*** Opening of Input data ***
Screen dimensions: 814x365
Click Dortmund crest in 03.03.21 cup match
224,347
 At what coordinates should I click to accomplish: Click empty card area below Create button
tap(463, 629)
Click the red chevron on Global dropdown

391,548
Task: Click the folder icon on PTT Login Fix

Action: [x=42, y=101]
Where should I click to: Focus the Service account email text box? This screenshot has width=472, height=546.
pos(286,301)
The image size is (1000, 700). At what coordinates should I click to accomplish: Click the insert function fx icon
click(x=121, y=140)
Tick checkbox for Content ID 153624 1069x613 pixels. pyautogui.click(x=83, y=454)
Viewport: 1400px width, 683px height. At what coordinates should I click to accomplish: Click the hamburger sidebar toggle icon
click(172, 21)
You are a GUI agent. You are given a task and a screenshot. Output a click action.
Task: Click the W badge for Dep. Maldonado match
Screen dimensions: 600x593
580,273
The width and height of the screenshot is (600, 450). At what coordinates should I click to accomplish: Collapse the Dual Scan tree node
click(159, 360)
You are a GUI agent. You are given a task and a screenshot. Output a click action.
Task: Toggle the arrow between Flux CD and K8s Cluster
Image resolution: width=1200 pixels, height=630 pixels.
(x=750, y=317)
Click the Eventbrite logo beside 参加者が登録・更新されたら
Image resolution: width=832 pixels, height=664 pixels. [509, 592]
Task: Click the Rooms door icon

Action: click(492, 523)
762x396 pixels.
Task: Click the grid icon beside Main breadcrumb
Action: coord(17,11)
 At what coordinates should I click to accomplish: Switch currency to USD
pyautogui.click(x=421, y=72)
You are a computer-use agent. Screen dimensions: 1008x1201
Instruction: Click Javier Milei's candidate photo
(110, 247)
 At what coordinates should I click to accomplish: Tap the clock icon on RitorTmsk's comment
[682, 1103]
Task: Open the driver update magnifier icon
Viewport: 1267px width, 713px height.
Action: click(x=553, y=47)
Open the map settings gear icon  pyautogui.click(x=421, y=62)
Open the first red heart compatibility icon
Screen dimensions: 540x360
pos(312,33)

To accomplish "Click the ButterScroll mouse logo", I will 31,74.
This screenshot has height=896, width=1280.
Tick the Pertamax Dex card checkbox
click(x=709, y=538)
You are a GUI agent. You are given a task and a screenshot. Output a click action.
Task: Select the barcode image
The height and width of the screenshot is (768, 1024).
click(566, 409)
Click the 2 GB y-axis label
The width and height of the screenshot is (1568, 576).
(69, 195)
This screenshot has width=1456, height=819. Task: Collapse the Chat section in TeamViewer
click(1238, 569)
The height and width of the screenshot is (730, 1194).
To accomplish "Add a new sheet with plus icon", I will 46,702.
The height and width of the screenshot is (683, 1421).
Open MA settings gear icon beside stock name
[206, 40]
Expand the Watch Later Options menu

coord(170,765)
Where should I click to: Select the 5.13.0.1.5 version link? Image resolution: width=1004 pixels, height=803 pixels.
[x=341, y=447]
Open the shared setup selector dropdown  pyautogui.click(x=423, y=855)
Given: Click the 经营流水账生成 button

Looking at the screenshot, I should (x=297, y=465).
*** Close of Input data ***
Write down the entries above again. Copy them word for word.

Screen dimensions: 814x365
Click Dortmund crest in 03.03.21 cup match
224,347
 At what coordinates should I click to accomplish: Click empty card area below Create button
tap(463, 629)
Click the red chevron on Global dropdown

391,548
Task: Click the folder icon on PTT Login Fix

Action: [x=42, y=101]
Where should I click to: Focus the Service account email text box? This screenshot has width=472, height=546.
pos(286,301)
The image size is (1000, 700). At what coordinates should I click to accomplish: Click the insert function fx icon
click(x=121, y=140)
Tick checkbox for Content ID 153624 1069x613 pixels. pyautogui.click(x=83, y=454)
Viewport: 1400px width, 683px height. At what coordinates should I click to accomplish: Click the hamburger sidebar toggle icon
click(172, 21)
You are a GUI agent. You are given a task and a screenshot. Output a click action.
Task: Click the W badge for Dep. Maldonado match
Screen dimensions: 600x593
580,273
The width and height of the screenshot is (600, 450). At what coordinates should I click to accomplish: Collapse the Dual Scan tree node
click(159, 360)
You are a GUI agent. You are given a task and a screenshot. Output a click action.
Task: Toggle the arrow between Flux CD and K8s Cluster
Image resolution: width=1200 pixels, height=630 pixels.
(x=750, y=317)
Click the Eventbrite logo beside 参加者が登録・更新されたら
Image resolution: width=832 pixels, height=664 pixels. [509, 592]
Task: Click the Rooms door icon

Action: click(492, 523)
762x396 pixels.
Task: Click the grid icon beside Main breadcrumb
Action: coord(17,11)
 At what coordinates should I click to accomplish: Switch currency to USD
pyautogui.click(x=421, y=72)
You are a computer-use agent. Screen dimensions: 1008x1201
Instruction: Click Javier Milei's candidate photo
(110, 247)
 At what coordinates should I click to accomplish: Tap the clock icon on RitorTmsk's comment
[682, 1103]
Task: Open the driver update magnifier icon
Viewport: 1267px width, 713px height.
Action: click(x=553, y=47)
Open the map settings gear icon  pyautogui.click(x=421, y=62)
Open the first red heart compatibility icon
Screen dimensions: 540x360
pos(312,33)

To accomplish "Click the ButterScroll mouse logo", I will 31,74.
This screenshot has height=896, width=1280.
Tick the Pertamax Dex card checkbox
click(x=709, y=538)
You are a GUI agent. You are given a task and a screenshot. Output a click action.
Task: Select the barcode image
The height and width of the screenshot is (768, 1024).
click(566, 409)
Click the 2 GB y-axis label
The width and height of the screenshot is (1568, 576).
(69, 195)
This screenshot has width=1456, height=819. Task: Collapse the Chat section in TeamViewer
click(1238, 569)
The height and width of the screenshot is (730, 1194).
To accomplish "Add a new sheet with plus icon", I will 46,702.
The height and width of the screenshot is (683, 1421).
Open MA settings gear icon beside stock name
[206, 40]
Expand the Watch Later Options menu

coord(170,765)
Where should I click to: Select the 5.13.0.1.5 version link? Image resolution: width=1004 pixels, height=803 pixels.
[x=341, y=447]
Open the shared setup selector dropdown  pyautogui.click(x=423, y=855)
Given: Click the 经营流水账生成 button

Looking at the screenshot, I should (x=297, y=465).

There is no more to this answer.